Add dataproc tpcds example notebook by viadea · Pull Request #607 · NVIDIA/cudf-spark-examples

viadea · 2025-11-19T22:24:43Z

Add an example tpcds notebook for GCP dataproc.

Signed-off-by: Hao Zhu <hazhu@hazhu-mlt.client.nvidia.com>

greptile-apps · 2025-11-19T22:27:23Z

Greptile Summary

This PR adds a Dataproc-specific TPC-DS benchmark notebook (TPCDS-SF3K-Dataproc.ipynb) and extends the README with gcloud CLI instructions for spinning up a GPU-enabled Dataproc cluster, running GPU and CPU Spark benchmarks side-by-side, and plotting speedup results.

The notebook follows the same CPU-vs-GPU comparison pattern as the existing Colab notebook but is adapted for Dataproc's pre-configured Spark environment (SparkSession via getOrCreate, JAR pre-loaded via cluster properties).
Several leftovers from the source notebook remain: the scala_version detection cell result is never referenced downstream, sparkmeasure is pip-installed and pre-loaded as a cluster JAR but no Python sparkmeasure APIs are called, from importlib.resources import files is imported but unused, and the appName still reads "NDS Example" instead of a TPC-DS label.

Confidence Score: 4/5

Safe to merge as an example notebook; all findings are cosmetic or dead-code cleanup that do not affect benchmark correctness.

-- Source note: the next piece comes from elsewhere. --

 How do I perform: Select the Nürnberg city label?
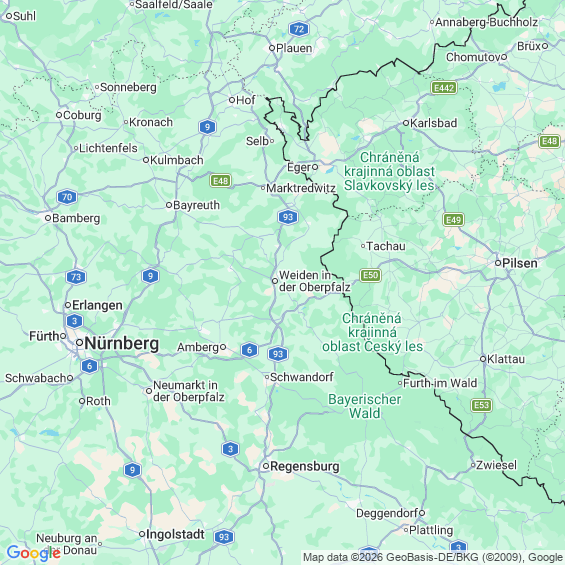[121, 343]
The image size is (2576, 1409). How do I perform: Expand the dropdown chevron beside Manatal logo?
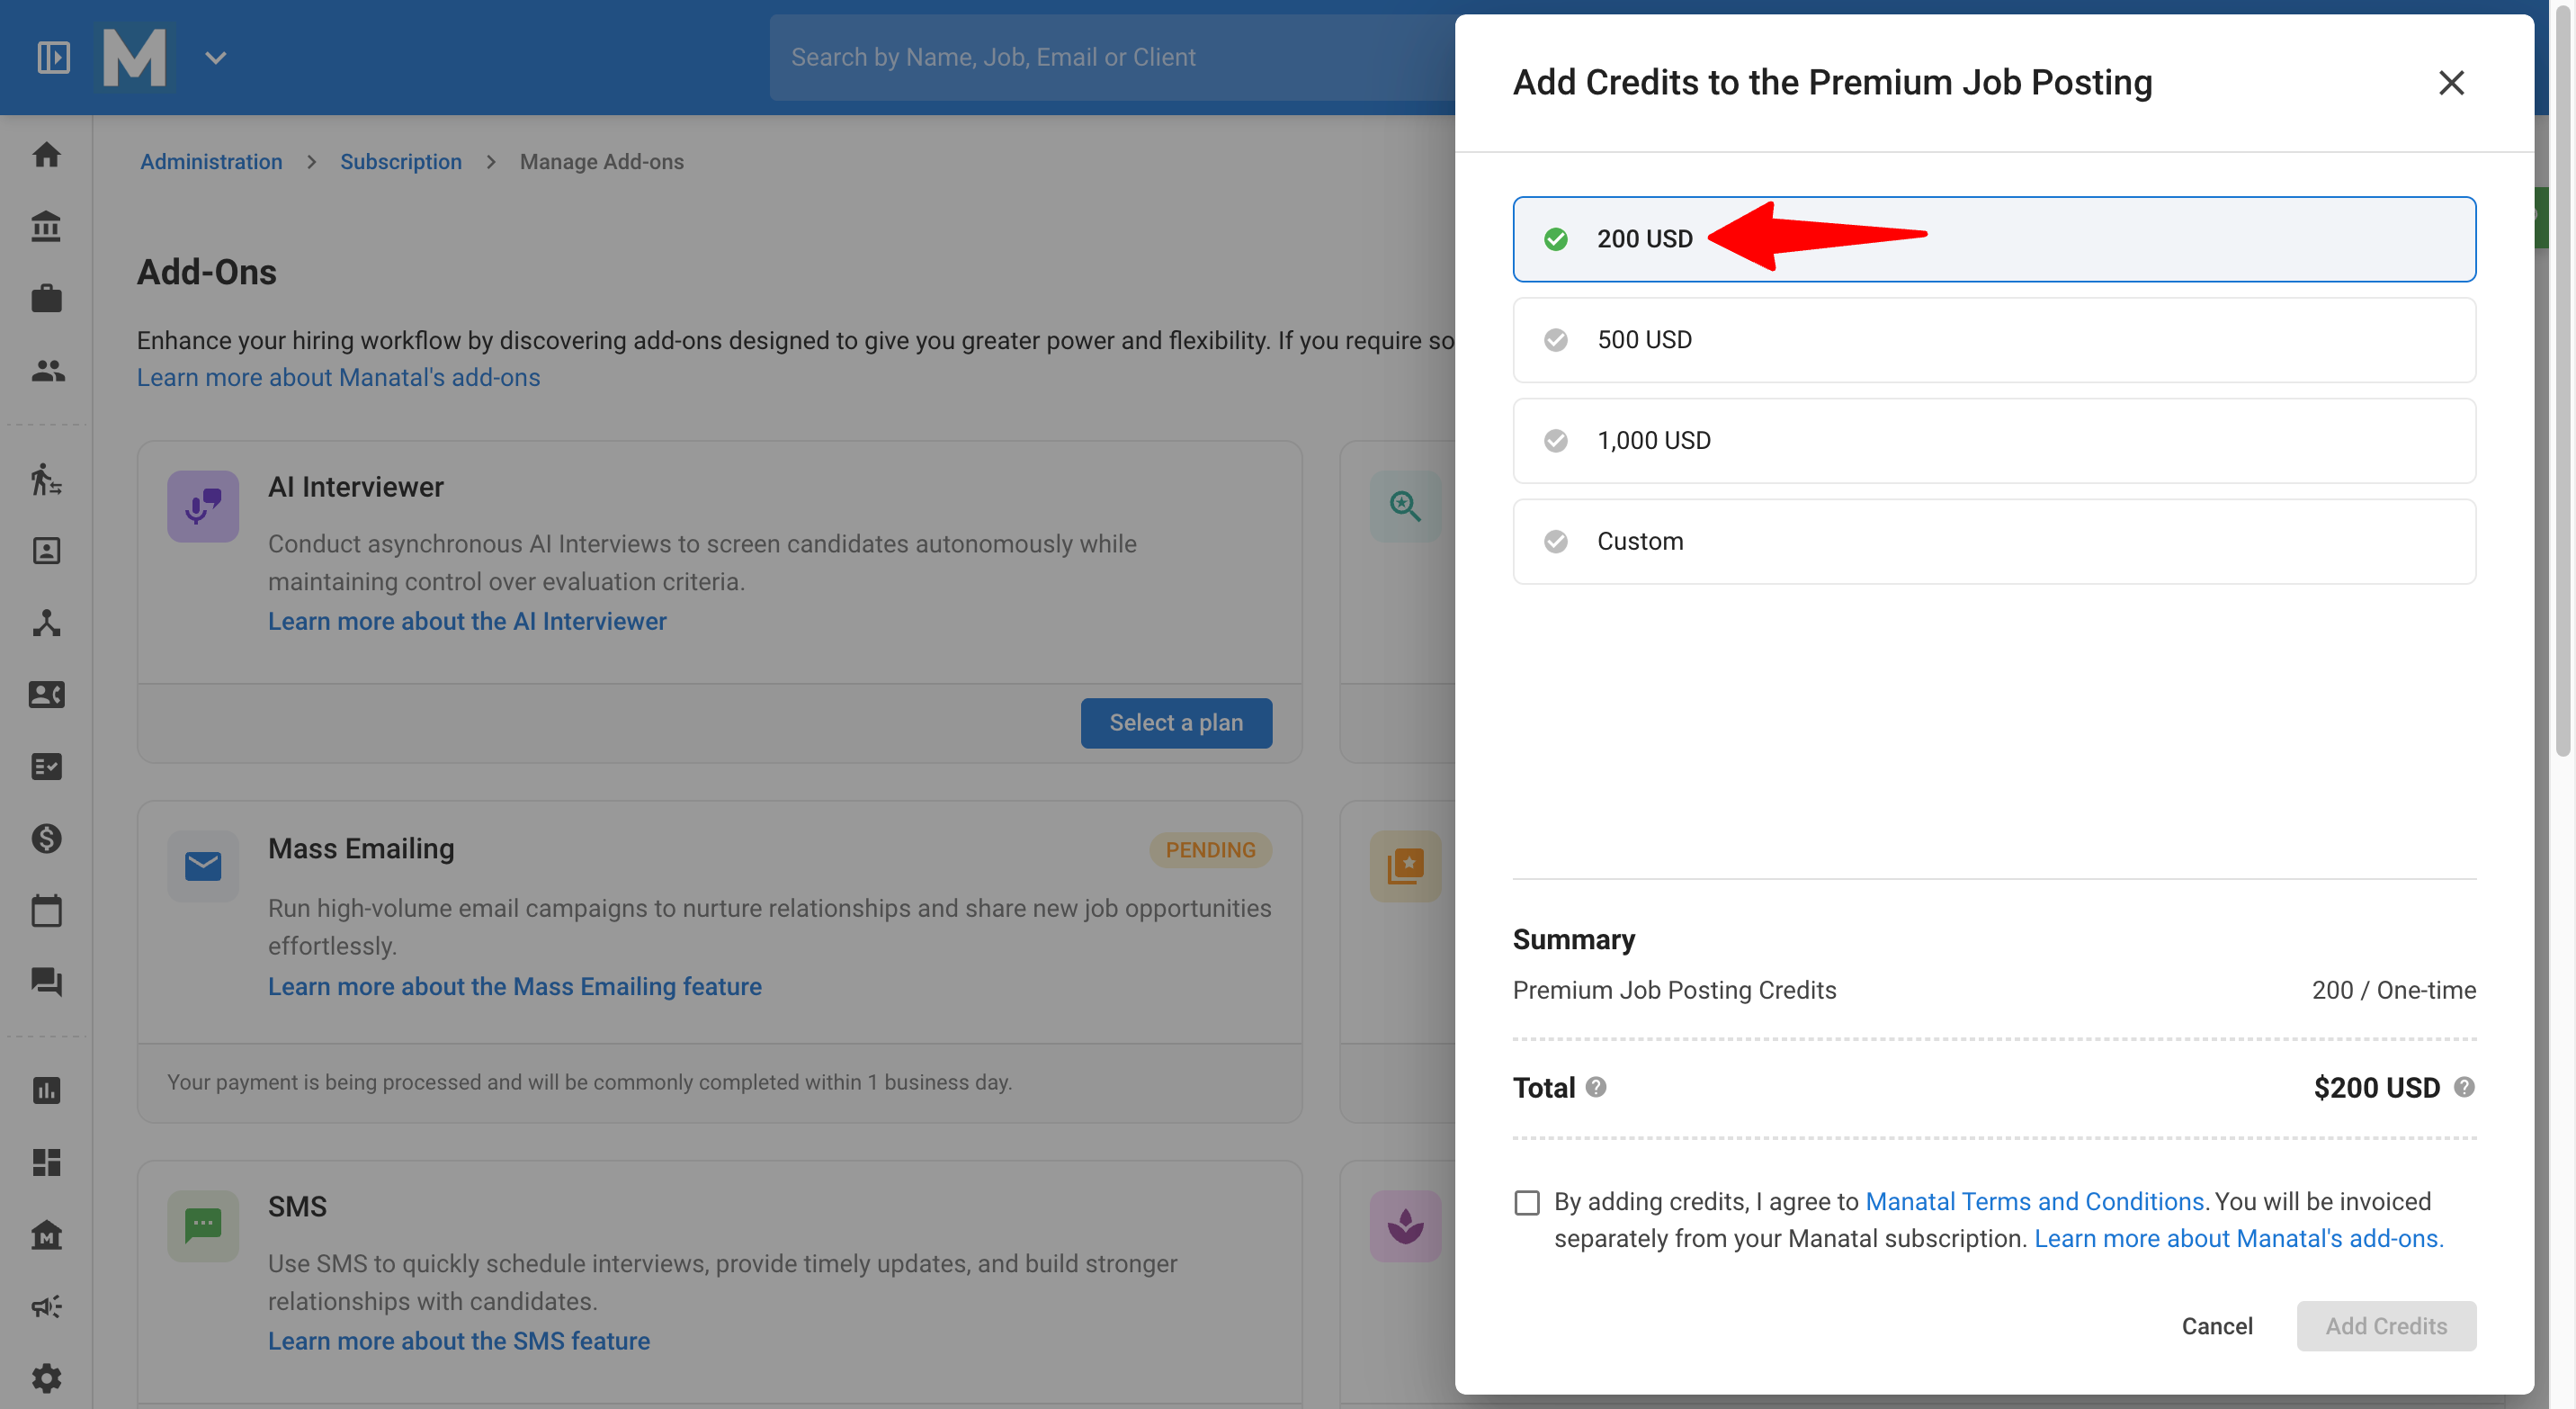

The benchmark logic itself is sound — GPU/CPU runs are clearly separated, results are merged and plotted correctly, and the cluster setup instructions are complete. The issues found are limited to copy-paste residue: a wrong appName, an unused scala_version detection cell, and sparkmeasure being installed and configured at the cluster level without any actual usage in the notebook.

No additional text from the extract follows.